24. WHO WAS THE LAST PERSON YOU TALKED TO ON THE PHONE? A person I was interviewing for an article.

25. FAVORITE SPORTS TO WATCH? Women's tennis.

26. HAIR COLOR? Brown with lots of white coming in.

27. EYE COLOR? Hazel

28. DO YOU WEAR CONTACTS? Glasses.

29. FAVORITE FOOD? Strawberry shortcake.

30. SCARY MOVIES OR HAPPY ENDINGS? Happy endings.

31. LAST MOVIE YOU WATCHED? Lord of the Rings: Return of the King, for about the umpteenth time. I haven't been to the theater in so long I can't remember what I last saw.

32. WHAT COLOR SHIRT ARE YOU WEARING? White with a logo on it.

33. SUMMER OR WINTER? Summer

34. HUGS OR KISSES? Hugs

35. FAVORITE DESSERT? Chocolate anything.

36. WHAT BOOK ARE YOU READING NOW? I'm in between books.

37. WHAT IS ON YOUR MOUSE PAD? Go blog yourself. rosie.com.

38. WHAT DID YOU WATCH ON TV LAST NIGHT? I didn't watch TV last night.

39. FAVORITE SOUND? Nature noises. The wind whistling, the frogs chirping, the birds singing.

40. ROLLING STONES OR BEATLES? Stones

41. WHAT IS THE FARTHEST YOU HAVE BEEN FROM HOME? Spain and France. I guess that means France, I think it is further away.

42. DO YOU HAVE A SPECIAL TALENT? I make my friends laugh.

43. WHERE WERE YOU BORN? In a hospital.

More Harry Potter

J. K. Rowling, on her official site, is pleading with folks who might get a sneak peek at the book to stay mum about who lives and dies.

She wants her readers to embark on this last adventure without knowing where they are going, she writes.

Rowling has already said she kills off two main characters. But that probably includes evil guys, too. For all I know, she might mean Snape and Voldemort. They're pretty central to the story, after all.

I also read today that she might pen an eighth book, which would not be more adventures but instead some kind of Harry Potter encyclopedia culled from her extensive notes on Potter's world.

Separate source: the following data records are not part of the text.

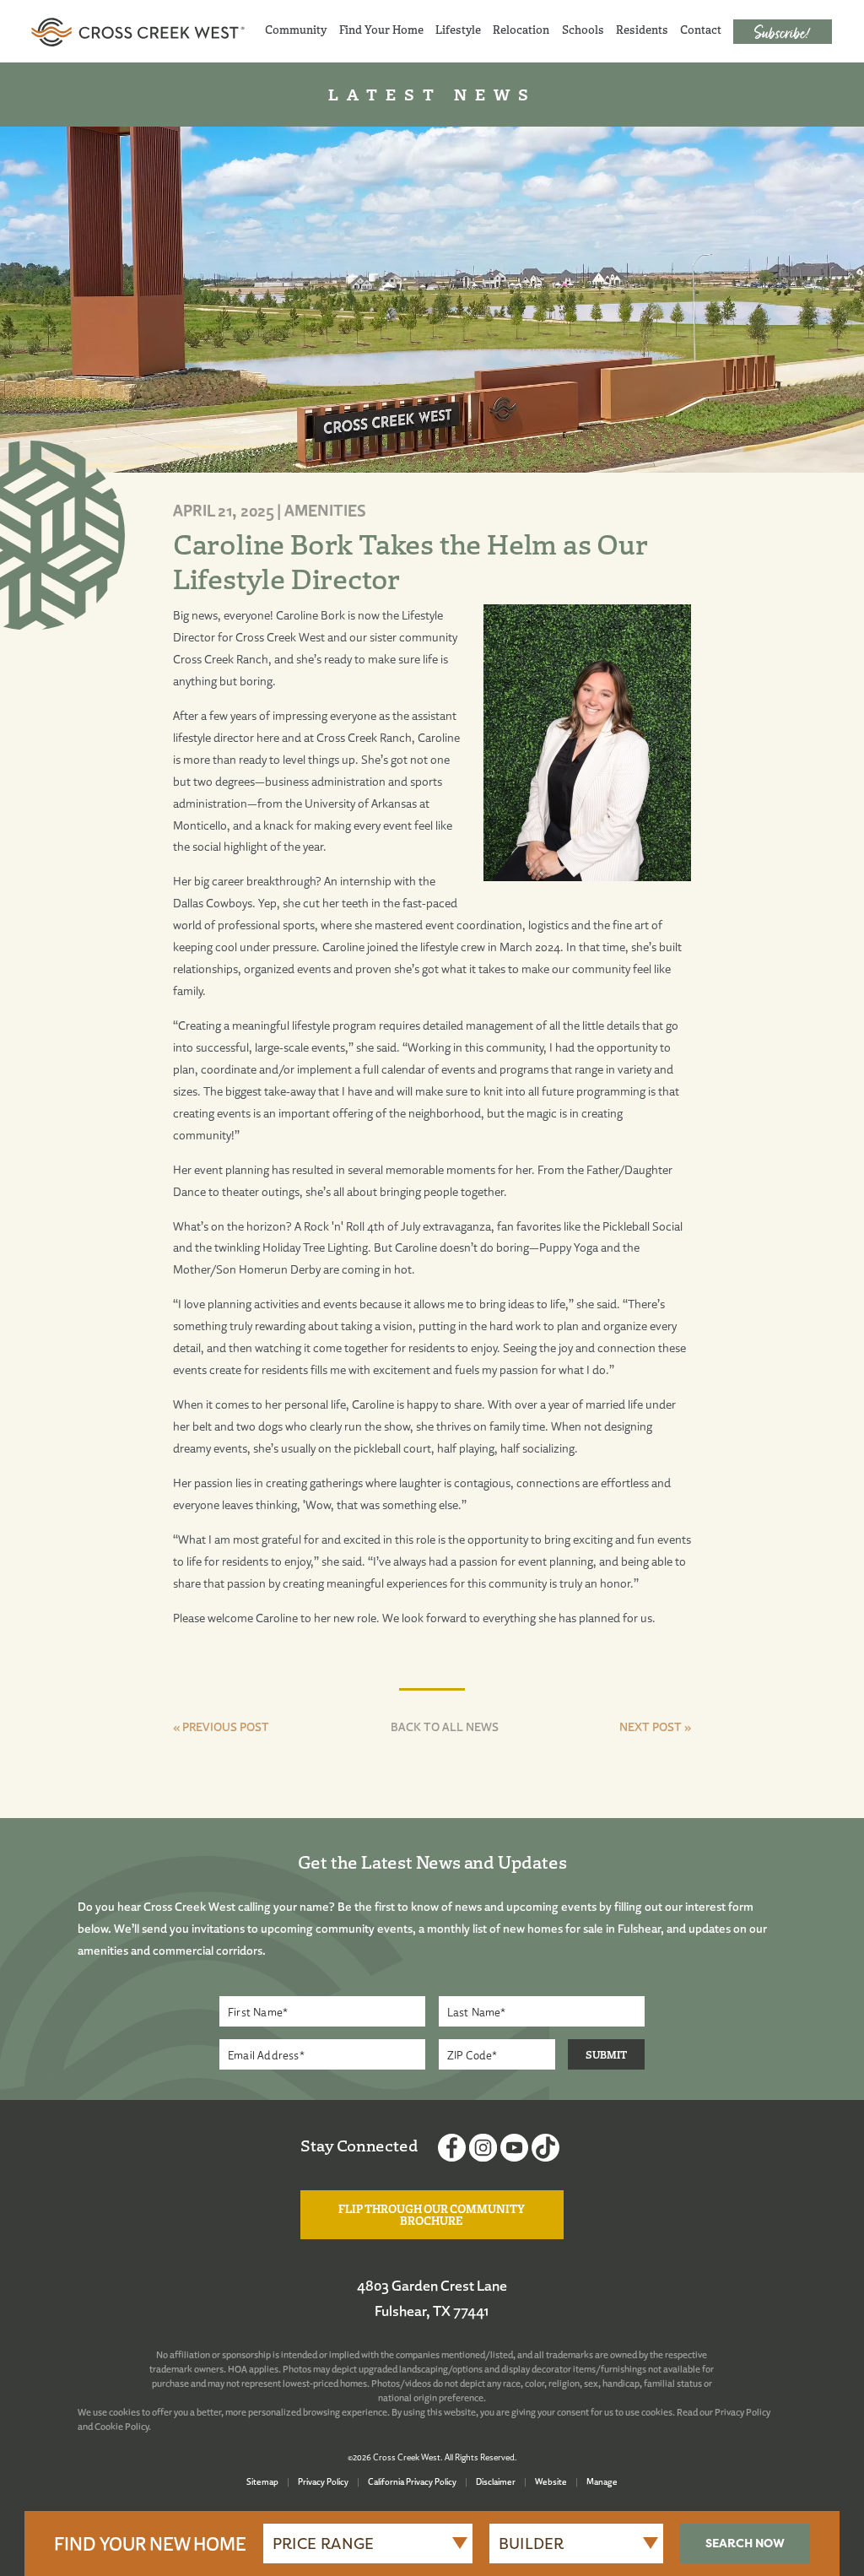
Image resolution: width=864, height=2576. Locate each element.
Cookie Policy (121, 2427)
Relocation (521, 29)
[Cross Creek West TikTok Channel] (545, 2150)
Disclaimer (496, 2481)
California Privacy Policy (412, 2481)
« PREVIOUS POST (221, 1726)
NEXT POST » (655, 1726)
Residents (642, 29)
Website (551, 2481)
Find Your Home (381, 29)
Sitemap (262, 2481)
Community (296, 29)
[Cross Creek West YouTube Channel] (514, 2150)
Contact (700, 29)
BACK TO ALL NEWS (445, 1726)
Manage (602, 2481)
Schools (583, 29)
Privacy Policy (742, 2412)
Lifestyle (458, 29)
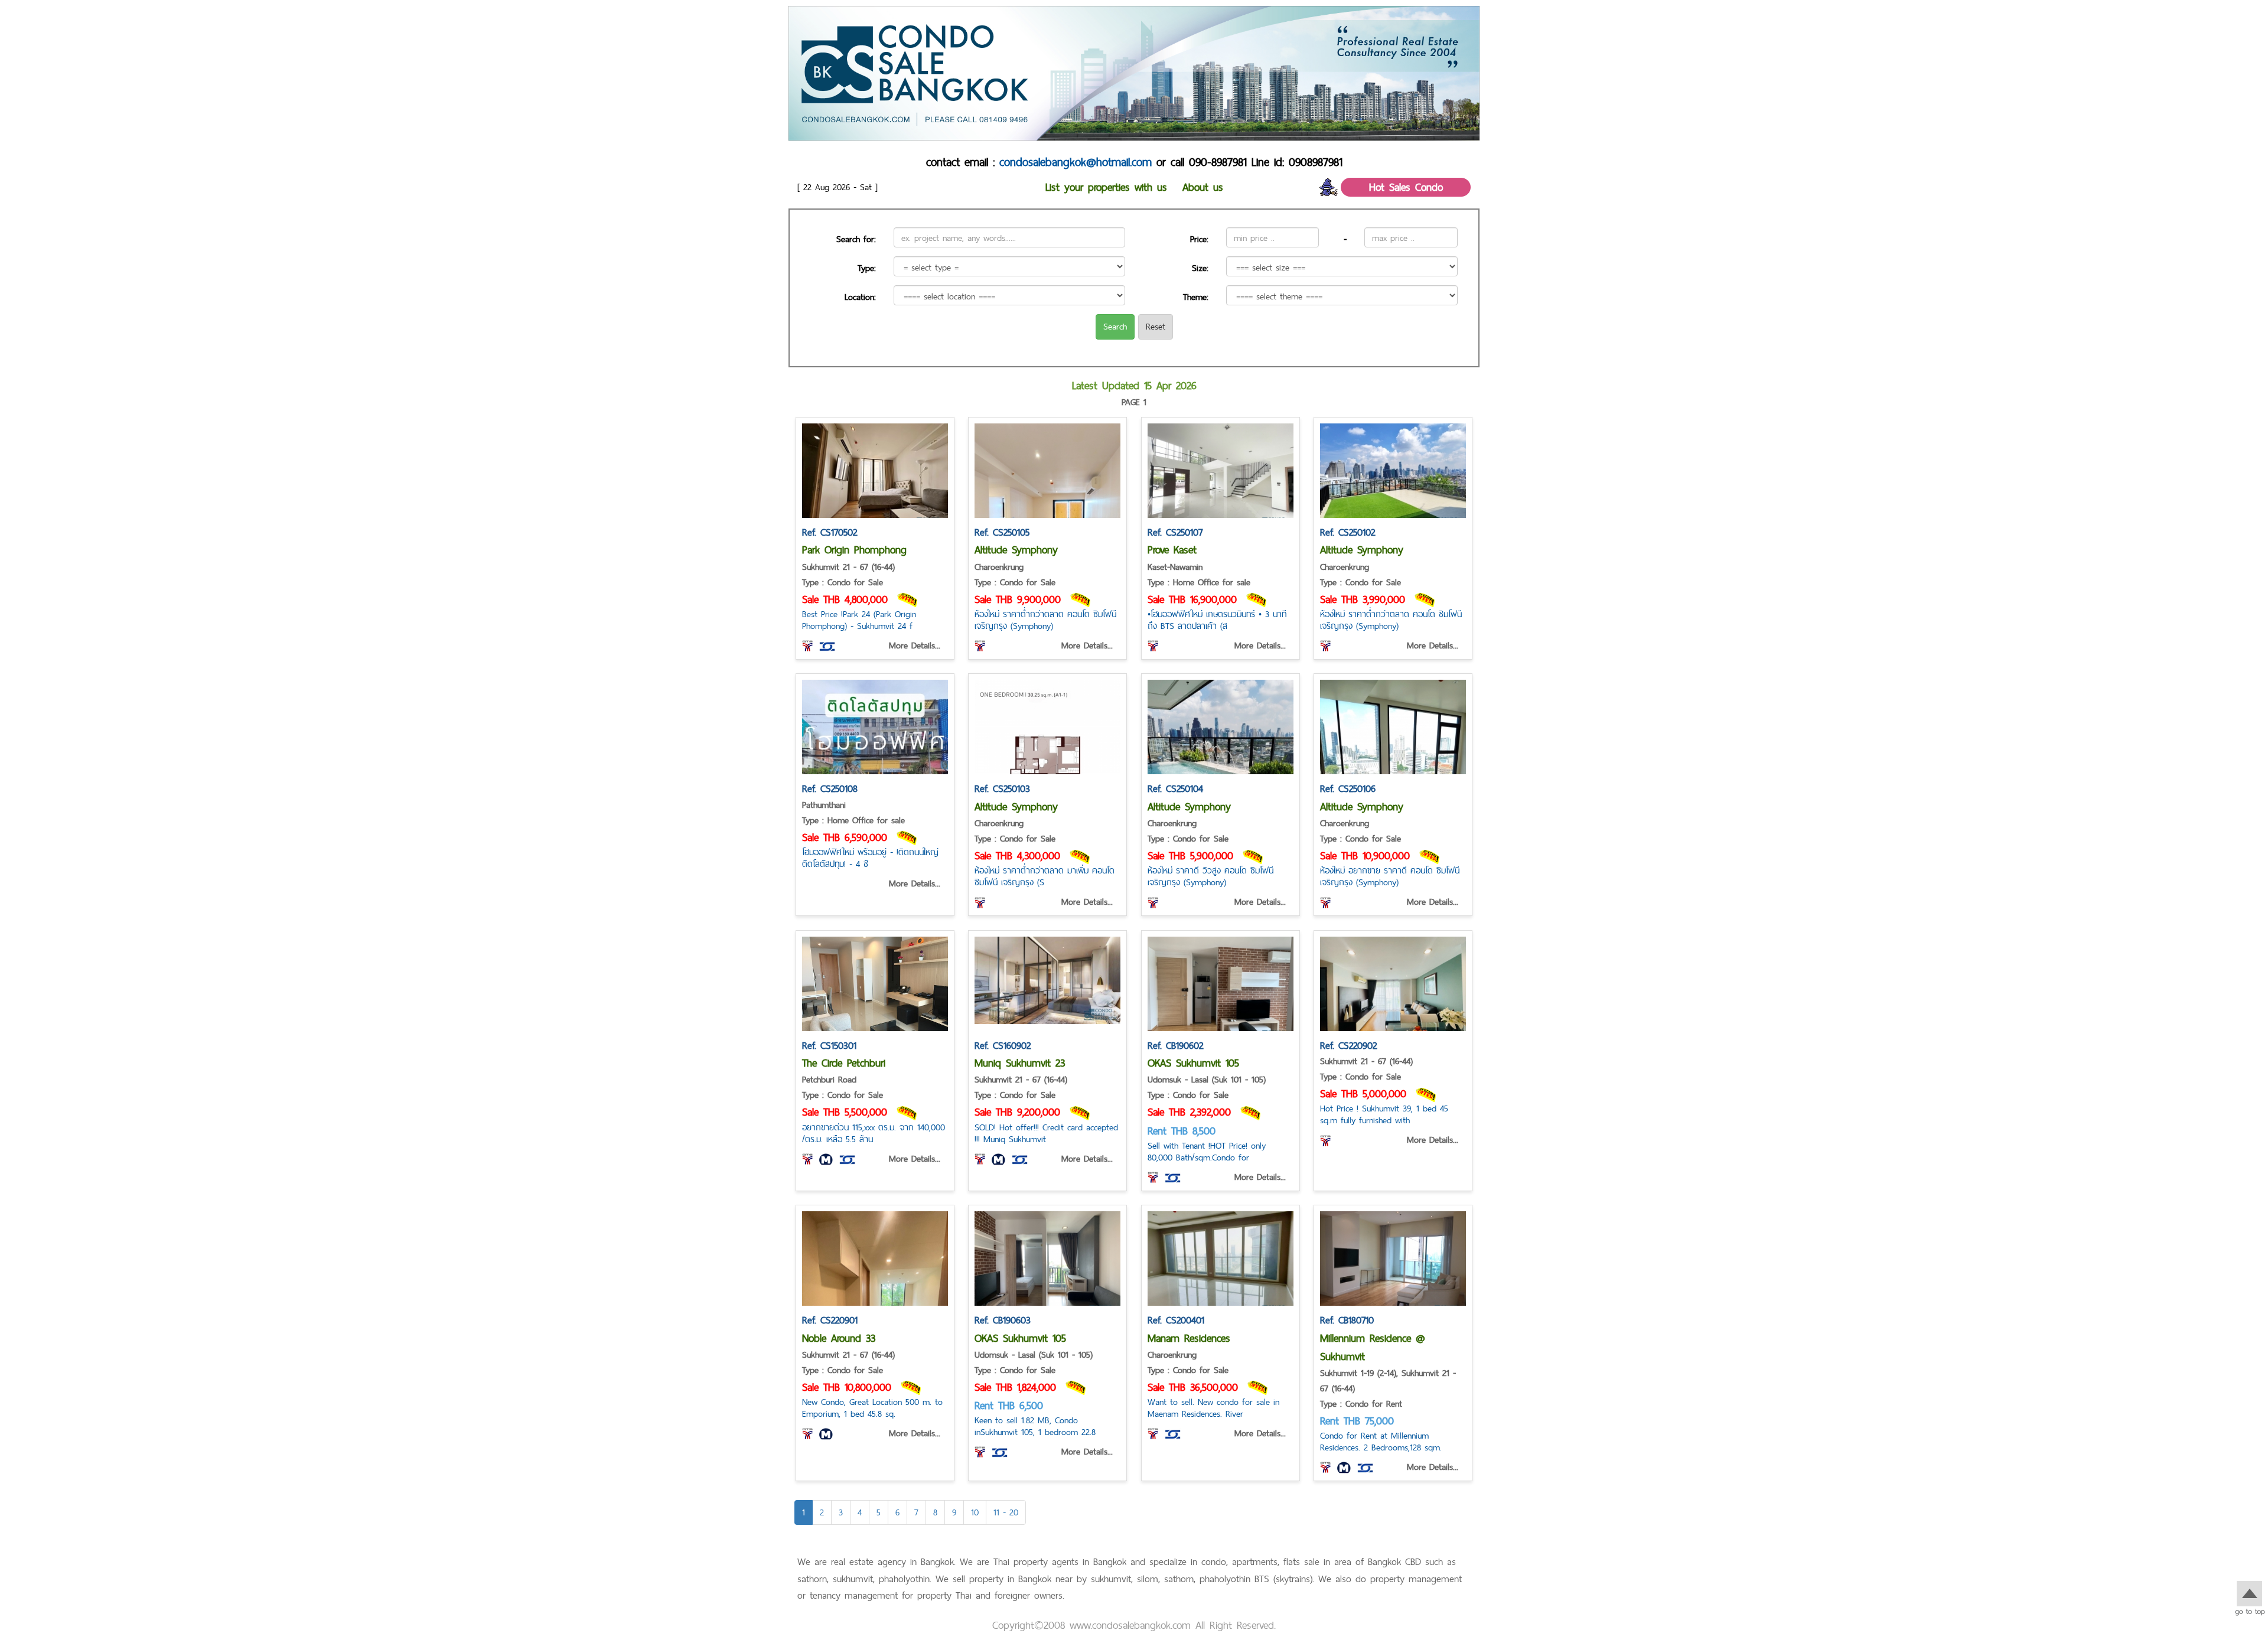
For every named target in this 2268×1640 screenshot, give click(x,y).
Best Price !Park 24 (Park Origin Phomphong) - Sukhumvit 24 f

My anticipation for this last book is growing; I am like a kid. I am actually rather surprised at myself.

Monday, May 14, 2007

Books: The Quilter's Homecoming

The Quilter's Homecoming
By Jennifer Chiaverini

On Amazon (From Publishers Weekly):

Chiaverini's latest Elm Creek Quilts installment suffers at the hands of its lackluster hero and heroine. . . . When the couple arrive in the picturesque valley, they discover they have been swindled into the poorhouse by an unscrupulous land broker who sold them a fake deed. Determined not to crawl back to their families, Henry works as a hired hand, while Elizabeth cooks for the Jorgenson family, the ranch's true owners. . . .

2.5 stars

Books:Creatively Self-Employed

Creatively Self-Employed: How Writers and Artists Deal with Career Ups and Downs
By Kristen Fischer

First, a disclaimer: I am quoted in this book. The author took "interviews" as questionnaires on a writer's bulletin board two years ago and I liked the questions and submitted my answers. Some of the answers I gave are in this book.

This book is self-published by iUniverse. There is nothing wrong with self-publishing, but I have yet to read a self-published book that did not need an editor. This book had only one typo that I found, though I confess I didn't read it carefully. I thought some of it was repetitive and some tightening up would have been useful.

Essentially she quoted about 30 different people (there are 70 listed in the back - I don't know if they were all mentioned). We all essentially say the same thing - working for yourself is hard but worth it. There are a few gems of advice in the book, ways to make things easier or reframe your thinking. Readers might benefit from those.

2.5 stars

Saturday, May 12, 2007

The Ol' Gray Head


Absolutely none of that white hair you see on the side of my head was visible six weeks ago.

Over the last two months, the white hair has grown steadily. Every morning I wake up fearful that this will be the day I am completely white-headed. And I'm not even 44 years old yet.

First the right side began turning, then the left. My hair stylist is urging me to go for coloring, but I am so chemical sensitive that the last time I colored my hair it made me ill.

So far the white is looking ... interesting. From a distance (and maybe if I squint) it looks like highlighting as opposed to gray.

At least it is coming in almost white and soft.